Tech, for its part, is a modality of the era. A culture that infuses our lives more than ever. And the tools we use every day shape the way we apprehend the world. Nietzsche experienced this firsthand: when his eyesight failed, he adopted a typewriter. His friend Köselitz immediately noticed the change — his prose grew drier, more aphoristic. Nietzsche himself wrote: « Our writing tools are also working on our thoughts. » In his celebrated 2008 essay Is Google Making Us Stupid?, Nicholas Carr made it his thesis. That was eighteen years ago, and he was right.
AI agents won't just change the channels of luxury. They'll change the very grammar of desire. And luxury has always lived off that grammar.
Because there is one moment luxury has always controlled with care: the mediation between desire and the act of buying. The master saddle-maker of the Faubourg, the Chanel sales advisor who recognises your face from ten metres away — the entire grammar of luxury rests on this mastery of the in-between. Today, when a client asks an agent which bag to buy for a dinner, they no longer cross the threshold of a Maison: they consult a judge.

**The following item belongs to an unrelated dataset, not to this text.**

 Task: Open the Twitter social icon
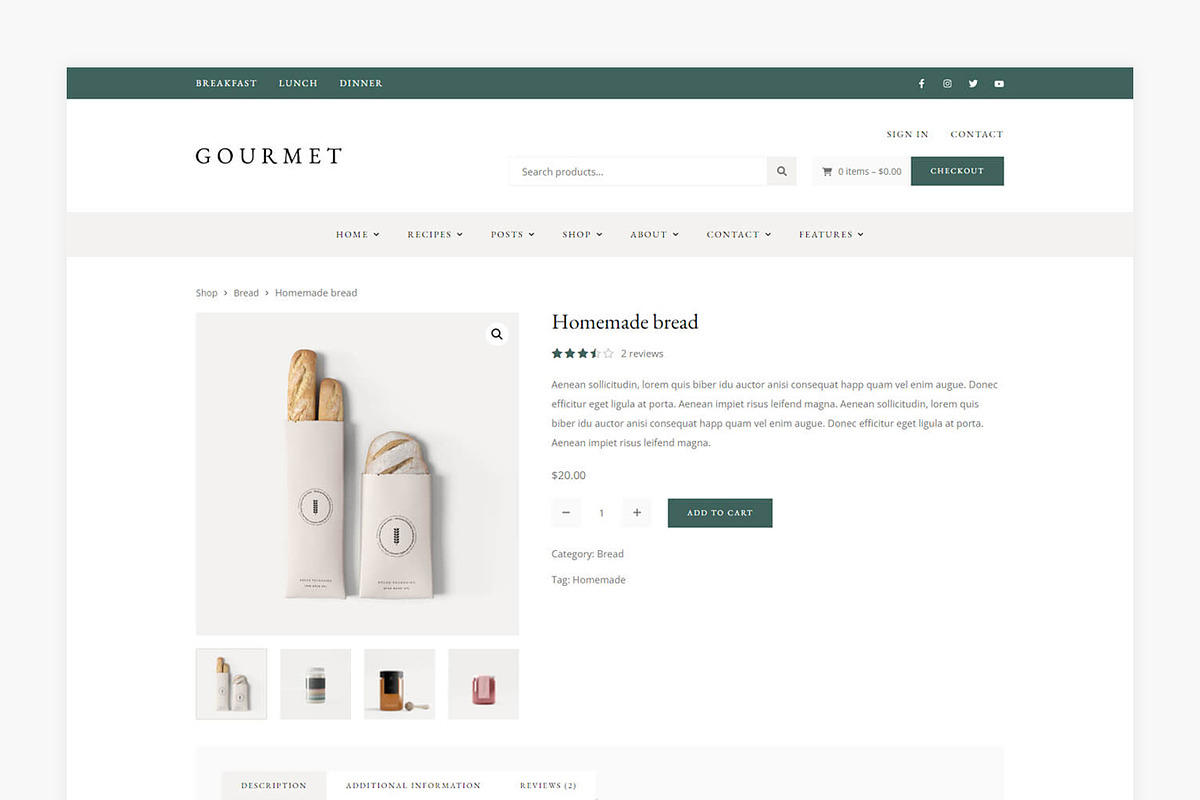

An agent doesn't sell. It prescribes. It doesn't embody a Maison, it arbitrates between Houses.
That's the dilemma I've come to put on the table.

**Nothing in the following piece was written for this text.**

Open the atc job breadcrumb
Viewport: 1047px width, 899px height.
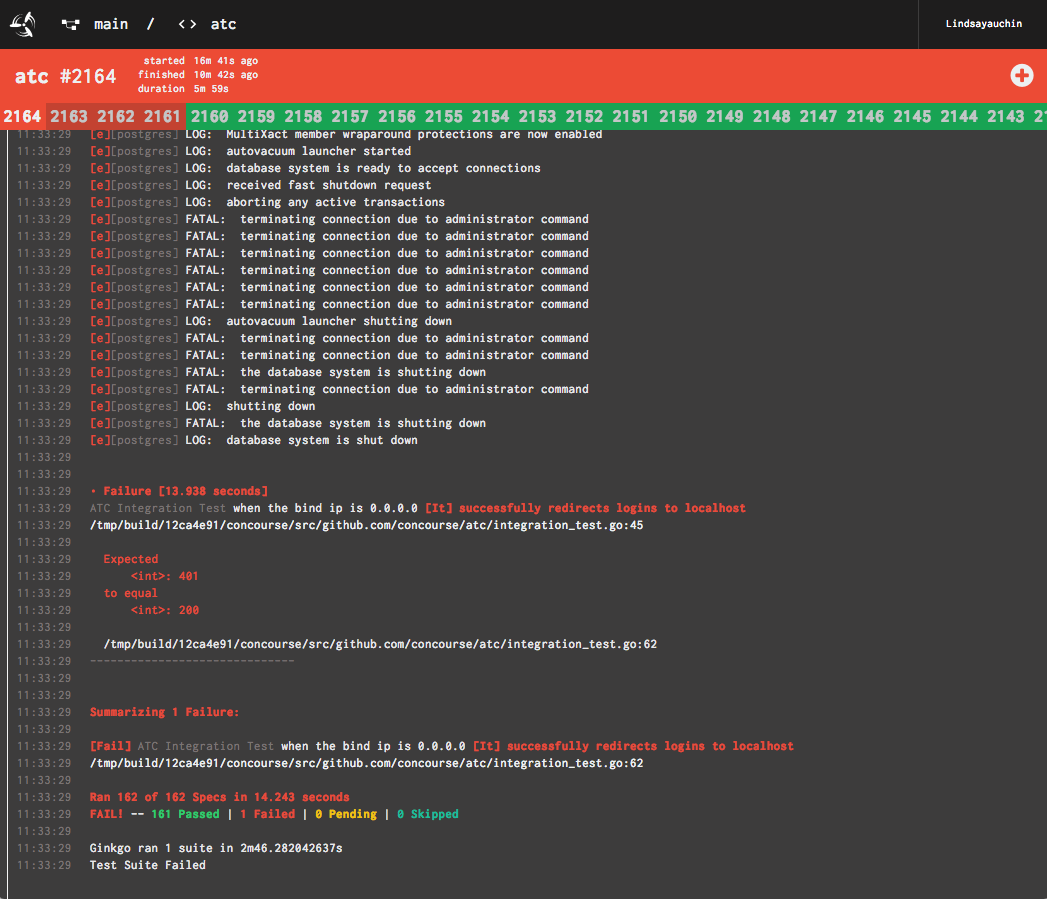tap(223, 24)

Today's agents are LLMs: token predictors, encyclopedias without bodies, brilliant but blind to the physical world. In March 2026, Yann LeCun showed that a 15-million-parameter architecture, trained on a single GPU, can simulate physical causality better than a model a thousand times larger. The engine is going to change. AMI Lab and its world models are the next chapter — funded to the tune of $3.5 billion and released in open source.
Infrastructure matters more than the model. What Houses build today (data, processes, doctrine...) will outlive the next architectural revolution. Together with the meaning we give to algorithms — technology guided by the ideas and creativity of the Houses themselves.
LUX ÆTERNA, eternal light, closes Mozart's Requiem. Playing with the words, I wanted to fold a tension, a stake, into a single name. Light becomes matter, the sacred takes form in the object. Eternity becomes singular, personal, embodied — resonant with the era, in a phrase that is almost anachronistic. The Requiem closes on a prayer for those who came before us: luxury is, in its way, what humans do not to disappear. Adorned with these two vowels, the phrase takes on a new meaning that I like. LUXE ÆTERNAI: what drives me, and what moves me.
My weekly newsletter is its editorial expression; but it is, first and foremost, a practice of thought — a way of keeping a reflection alive in the resonance of a news cycle that brings its share of upheaval every week. A watchtower to guide Houses through the rise of agentic AI.
Beyond the newsletter, it's also my day job: advisory in agentic AI applied to the luxury sector. Helping Houses that want to keep their hand on the grammar of desire — from diagnosis to execution.
What truly interests me, in the end, is that the debate takes place. Inside the Houses, not in conferences or analyst reports. There are places where Tech will lead Luxury into new territories, will give it new dimensions — as it already has, and often for the better. And there are others where Tech will try to drag it, and where Luxury must not go. The arbitration between the efficient and the desirable is one of the dilemmas Houses have to answer right now. Those that fail to form a clear-eyed view on agentic AI risk having those arbitrations made without them — choices that, through tacit compromise, will be so many small cuts in the fabric of desire.
Holding tech on a short leash isn't conservatism, it's transformation.
It's changing everything, so that what is essential doesn't change.